(Text provided)
Obviously not. Here is some proof that there really are life forms from other planets here on Earth. Many of them hold key positions in our Government:
- Nancy Pelosi – Definitely not an Earthling. How can she be the Speaker of the House if she has no grasp of the United States Constitution or its Amendments? People who speak out at Tea Parties and Town Halls are “un-American”?!?! Really? Honey, when you are tick, tick, ticking along in your stilettos through the Rotunda today, you might want to stop and read the part about “Freedom of Religion, Expression…”. I know you’ve been busy (what with picking out the colors for the upholstery and carpeting in your new jets) and it may seem like a lot to ask, but you wouldn’t look like such an idiot next time.
- Obama’s former physician – Dear Dr. Whatever-your-name-is, why do you find that it is “embarrassing” that the only nation in the world that does not have universal health care is the United States of America? Is it also “embarrassing” that our cancer survival rates are higher than any other nation in the world? Is it “embarrassing” that we do not throw our mentally handicapped citizens into run-down asylums to rot? Is it “embarrassing” that leaders of many foreign nations come to our country to receive the best health care on Earth? I’m certain you aren’t “embarrassed” when you cash your paycheck. After all, if you were you would be practicing medicine in a less “embarrassing” country.
(End Text provided)
Can you copy out the entire post about life forms from other planets holding government positions, word for word?
(Data extract)
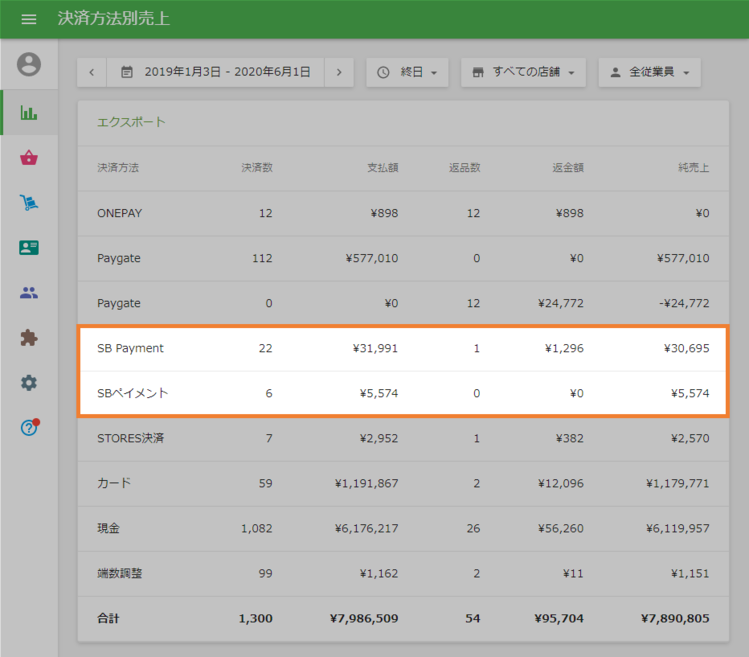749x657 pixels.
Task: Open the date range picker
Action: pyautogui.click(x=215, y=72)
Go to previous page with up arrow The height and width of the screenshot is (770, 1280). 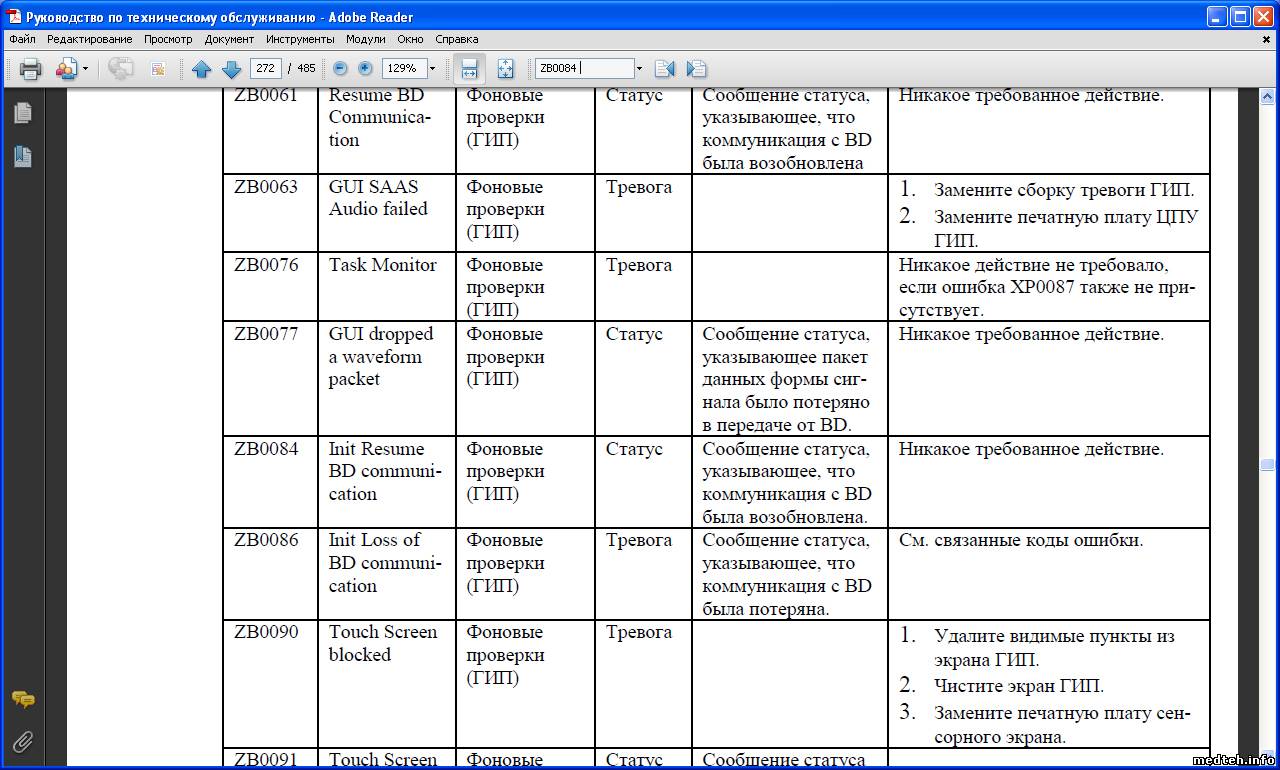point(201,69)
(End Data extract)
> _Expected output_
Obviously not. Here is some proof that there really are life forms from other planets here on Earth. Many of them hold key positions in our Government:
- Nancy Pelosi – Definitely not an Earthling. How can she be the Speaker of the House if she has no grasp of the United States Constitution or its Amendments? People who speak out at Tea Parties and Town Halls are “un-American”?!?! Really? Honey, when you are tick, tick, ticking along in your stilettos through the Rotunda today, you might want to stop and read the part about “Freedom of Religion, Expression…”. I know you’ve been busy (what with picking out the colors for the upholstery and carpeting in your new jets) and it may seem like a lot to ask, but you wouldn’t look like such an idiot next time.
- Obama’s former physician – Dear Dr. Whatever-your-name-is, why do you find that it is “embarrassing” that the only nation in the world that does not have universal health care is the United States of America? Is it also “embarrassing” that our cancer survival rates are higher than any other nation in the world? Is it “embarrassing” that we do not throw our mentally handicapped citizens into run-down asylums to rot? Is it “embarrassing” that leaders of many foreign nations come to our country to receive the best health care on Earth? I’m certain you aren’t “embarrassed” when you cash your paycheck. After all, if you were you would be practicing medicine in a less “embarrassing” country.